▸ YOUR GOAL
The lines from the one containing "Given: Close the" to the end of the entries, both included, are what you need to transcribe exactly, without pictures and without anything else.

▸ Collected data entries
=-=-=-=-=

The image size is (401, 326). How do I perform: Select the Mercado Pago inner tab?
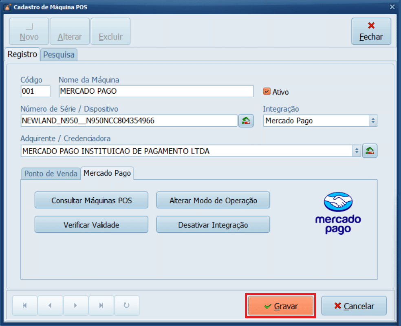pyautogui.click(x=107, y=173)
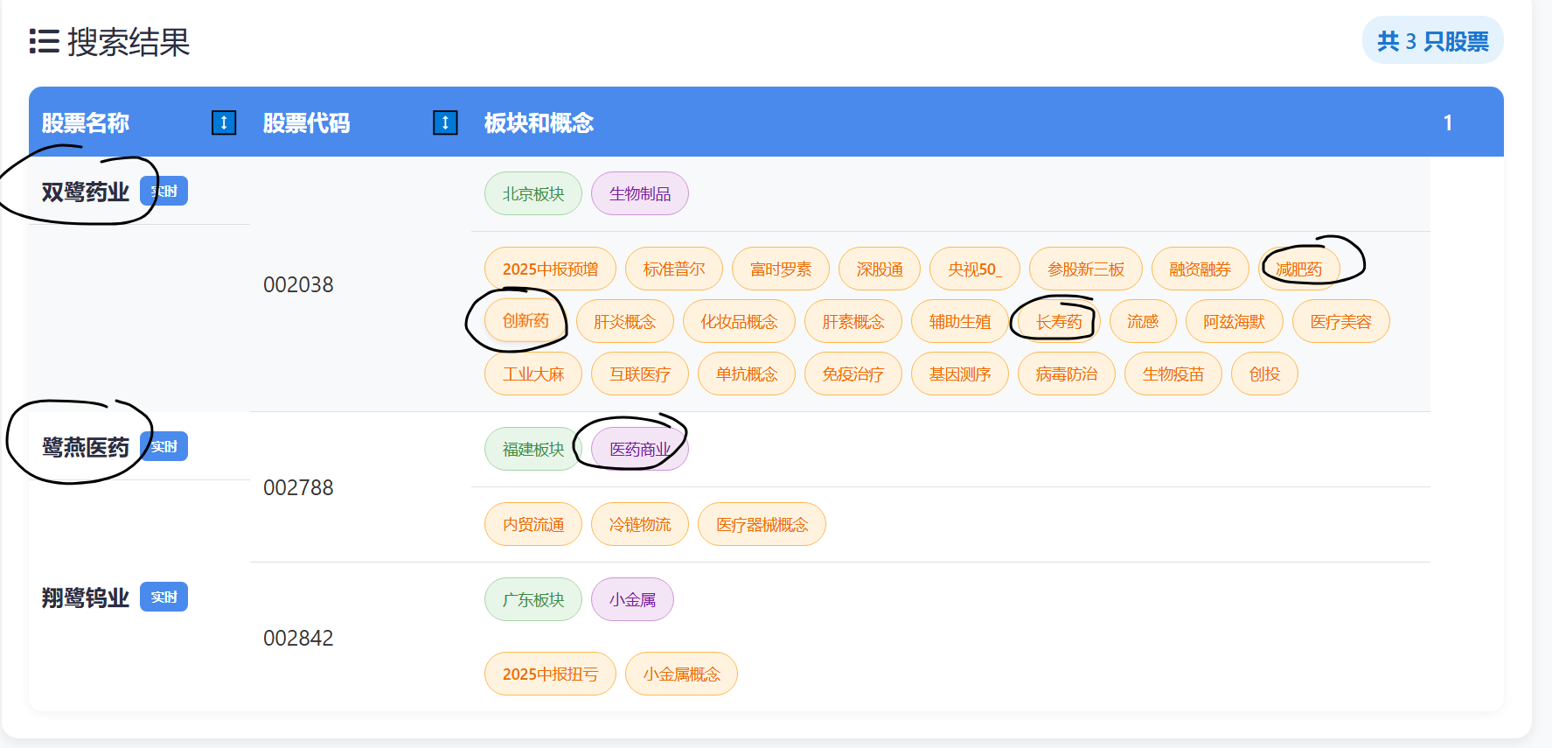Click the 共 3 只股票 count badge
Screen dimensions: 1552x748
[1432, 41]
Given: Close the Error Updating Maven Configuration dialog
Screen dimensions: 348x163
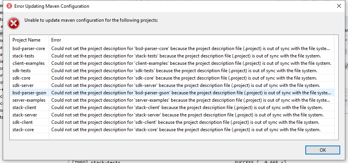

=-=-=-=-=

▸ RESULT
Given: Close the Error Updating Maven Configuration dialog
Screen dimensions: 348x163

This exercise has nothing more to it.